In May, a Washington County Sheriff's Office investigator interviewed an inmate at the county detention center who said Cruz Maldonado robbed the credit union and provided information which had not been released by authorities, the charging documents said.

Maldonado told the man he stole about $6,000 and used the sleeve of a shirt with holes cut for the eyes as a mask, the documents said.

The informant also said Maldonado had given him a ride after he had robbed a liquor store, the documents said.

In exchange for his plea, charges of second-degree assault, theft, criminal conspiracy to commit robbery and being an accessory after the fact were dismissed against Maldonado.

"There have been a rash of these kind of robberies" in the area, Deputy State's Attorney Joseph Michael said.

He read a letter from a credit union employee who wrote that she and other employees were still fearful months after the crimes.

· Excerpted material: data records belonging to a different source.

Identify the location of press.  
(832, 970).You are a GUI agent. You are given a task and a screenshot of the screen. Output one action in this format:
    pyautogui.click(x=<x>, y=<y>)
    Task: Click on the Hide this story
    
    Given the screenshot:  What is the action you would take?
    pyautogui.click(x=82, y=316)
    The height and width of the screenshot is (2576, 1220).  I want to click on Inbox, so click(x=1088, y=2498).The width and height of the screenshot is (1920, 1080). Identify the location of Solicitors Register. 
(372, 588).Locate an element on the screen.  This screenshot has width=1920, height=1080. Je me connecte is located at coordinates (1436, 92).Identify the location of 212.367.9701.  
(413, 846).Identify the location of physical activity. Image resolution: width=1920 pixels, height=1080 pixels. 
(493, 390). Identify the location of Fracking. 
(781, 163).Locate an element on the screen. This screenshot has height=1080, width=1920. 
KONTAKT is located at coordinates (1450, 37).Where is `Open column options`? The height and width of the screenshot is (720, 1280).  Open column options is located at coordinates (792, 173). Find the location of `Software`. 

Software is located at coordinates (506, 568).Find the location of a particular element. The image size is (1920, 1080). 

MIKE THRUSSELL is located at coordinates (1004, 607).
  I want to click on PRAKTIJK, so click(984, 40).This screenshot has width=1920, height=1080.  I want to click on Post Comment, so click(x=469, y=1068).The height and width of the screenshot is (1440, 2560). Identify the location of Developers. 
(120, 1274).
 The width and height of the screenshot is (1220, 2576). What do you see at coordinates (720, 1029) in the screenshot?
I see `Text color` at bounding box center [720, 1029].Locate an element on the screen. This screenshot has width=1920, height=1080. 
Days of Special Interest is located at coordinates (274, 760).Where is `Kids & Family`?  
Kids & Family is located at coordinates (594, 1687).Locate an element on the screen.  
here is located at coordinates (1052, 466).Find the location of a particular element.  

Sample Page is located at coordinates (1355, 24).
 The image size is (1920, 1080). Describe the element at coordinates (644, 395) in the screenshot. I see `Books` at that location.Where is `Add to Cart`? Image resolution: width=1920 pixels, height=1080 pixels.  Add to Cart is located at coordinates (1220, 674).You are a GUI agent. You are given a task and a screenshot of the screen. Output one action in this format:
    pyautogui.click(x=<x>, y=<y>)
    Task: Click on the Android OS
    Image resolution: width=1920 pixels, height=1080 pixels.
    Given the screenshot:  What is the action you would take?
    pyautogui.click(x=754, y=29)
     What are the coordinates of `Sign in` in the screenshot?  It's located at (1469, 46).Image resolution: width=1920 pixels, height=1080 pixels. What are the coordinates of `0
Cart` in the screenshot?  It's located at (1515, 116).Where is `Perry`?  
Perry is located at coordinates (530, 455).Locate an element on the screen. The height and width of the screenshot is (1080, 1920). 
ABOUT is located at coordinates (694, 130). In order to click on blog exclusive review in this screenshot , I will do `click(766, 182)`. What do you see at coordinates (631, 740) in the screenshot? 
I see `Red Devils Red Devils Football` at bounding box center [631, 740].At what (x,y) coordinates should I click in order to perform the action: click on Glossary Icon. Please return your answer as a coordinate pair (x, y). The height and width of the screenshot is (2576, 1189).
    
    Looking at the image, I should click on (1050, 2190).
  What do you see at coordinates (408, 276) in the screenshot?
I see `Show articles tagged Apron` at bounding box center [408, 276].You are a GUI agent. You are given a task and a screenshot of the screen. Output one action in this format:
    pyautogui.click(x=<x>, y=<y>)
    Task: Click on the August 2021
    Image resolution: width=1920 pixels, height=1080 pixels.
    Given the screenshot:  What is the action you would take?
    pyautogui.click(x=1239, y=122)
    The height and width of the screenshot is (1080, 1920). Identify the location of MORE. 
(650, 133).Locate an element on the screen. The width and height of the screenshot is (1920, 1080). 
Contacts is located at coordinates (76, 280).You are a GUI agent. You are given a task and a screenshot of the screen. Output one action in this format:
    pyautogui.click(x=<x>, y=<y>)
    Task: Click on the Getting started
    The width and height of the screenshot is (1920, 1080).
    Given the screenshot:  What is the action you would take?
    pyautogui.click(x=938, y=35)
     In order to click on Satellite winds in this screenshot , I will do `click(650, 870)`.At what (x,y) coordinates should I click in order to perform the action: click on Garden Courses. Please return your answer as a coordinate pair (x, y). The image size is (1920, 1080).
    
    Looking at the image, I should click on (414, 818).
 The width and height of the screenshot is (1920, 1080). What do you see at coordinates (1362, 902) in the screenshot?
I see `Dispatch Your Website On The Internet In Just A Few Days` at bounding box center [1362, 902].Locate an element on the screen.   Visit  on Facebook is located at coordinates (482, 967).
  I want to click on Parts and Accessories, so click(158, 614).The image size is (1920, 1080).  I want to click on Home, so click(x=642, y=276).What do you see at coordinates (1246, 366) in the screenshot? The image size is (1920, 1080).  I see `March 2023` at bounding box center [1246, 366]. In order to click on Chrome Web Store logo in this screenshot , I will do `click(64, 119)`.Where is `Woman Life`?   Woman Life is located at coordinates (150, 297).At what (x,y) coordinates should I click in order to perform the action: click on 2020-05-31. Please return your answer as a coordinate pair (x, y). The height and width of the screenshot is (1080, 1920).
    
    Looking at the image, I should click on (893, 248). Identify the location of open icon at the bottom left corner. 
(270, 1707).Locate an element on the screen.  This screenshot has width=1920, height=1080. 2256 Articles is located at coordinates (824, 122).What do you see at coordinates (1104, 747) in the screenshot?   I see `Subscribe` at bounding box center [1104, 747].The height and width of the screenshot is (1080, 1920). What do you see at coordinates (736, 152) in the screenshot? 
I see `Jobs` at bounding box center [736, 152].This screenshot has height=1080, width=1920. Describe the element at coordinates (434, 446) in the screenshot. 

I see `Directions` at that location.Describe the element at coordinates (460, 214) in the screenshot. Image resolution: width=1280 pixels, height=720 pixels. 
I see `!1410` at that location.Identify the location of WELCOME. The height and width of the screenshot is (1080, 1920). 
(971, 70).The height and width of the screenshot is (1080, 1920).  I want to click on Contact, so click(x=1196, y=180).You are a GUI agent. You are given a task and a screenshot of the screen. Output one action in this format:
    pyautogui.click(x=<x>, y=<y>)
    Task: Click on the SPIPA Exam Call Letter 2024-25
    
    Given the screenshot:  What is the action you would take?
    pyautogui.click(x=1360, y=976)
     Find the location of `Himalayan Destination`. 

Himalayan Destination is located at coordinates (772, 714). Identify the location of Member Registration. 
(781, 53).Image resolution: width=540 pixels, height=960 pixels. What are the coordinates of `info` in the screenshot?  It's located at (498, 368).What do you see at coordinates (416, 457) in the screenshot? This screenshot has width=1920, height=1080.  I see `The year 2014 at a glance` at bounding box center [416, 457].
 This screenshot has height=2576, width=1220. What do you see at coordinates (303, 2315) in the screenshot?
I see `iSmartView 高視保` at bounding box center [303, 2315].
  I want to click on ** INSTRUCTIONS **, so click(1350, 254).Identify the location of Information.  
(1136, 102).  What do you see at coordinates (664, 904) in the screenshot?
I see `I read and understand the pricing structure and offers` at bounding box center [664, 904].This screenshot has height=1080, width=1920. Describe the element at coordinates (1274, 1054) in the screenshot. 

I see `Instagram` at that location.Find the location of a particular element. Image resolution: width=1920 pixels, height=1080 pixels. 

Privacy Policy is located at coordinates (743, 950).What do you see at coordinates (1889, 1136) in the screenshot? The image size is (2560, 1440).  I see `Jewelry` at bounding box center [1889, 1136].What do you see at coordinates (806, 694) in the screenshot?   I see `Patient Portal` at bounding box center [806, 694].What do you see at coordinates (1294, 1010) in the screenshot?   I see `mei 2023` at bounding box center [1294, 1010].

"I am accusing him of associating with and being a gangster," Michael said.

Maldonado had no criminal record before these charges, said his attorney, Bernard W. Semler II.

"I don't know what made me act like this," Maldonado said as his parents watched. "I was raised in a good family."

Boone asked Maldonado what happened to the $5,507. Maldonado replied that he and others spent it on clothes and drugs.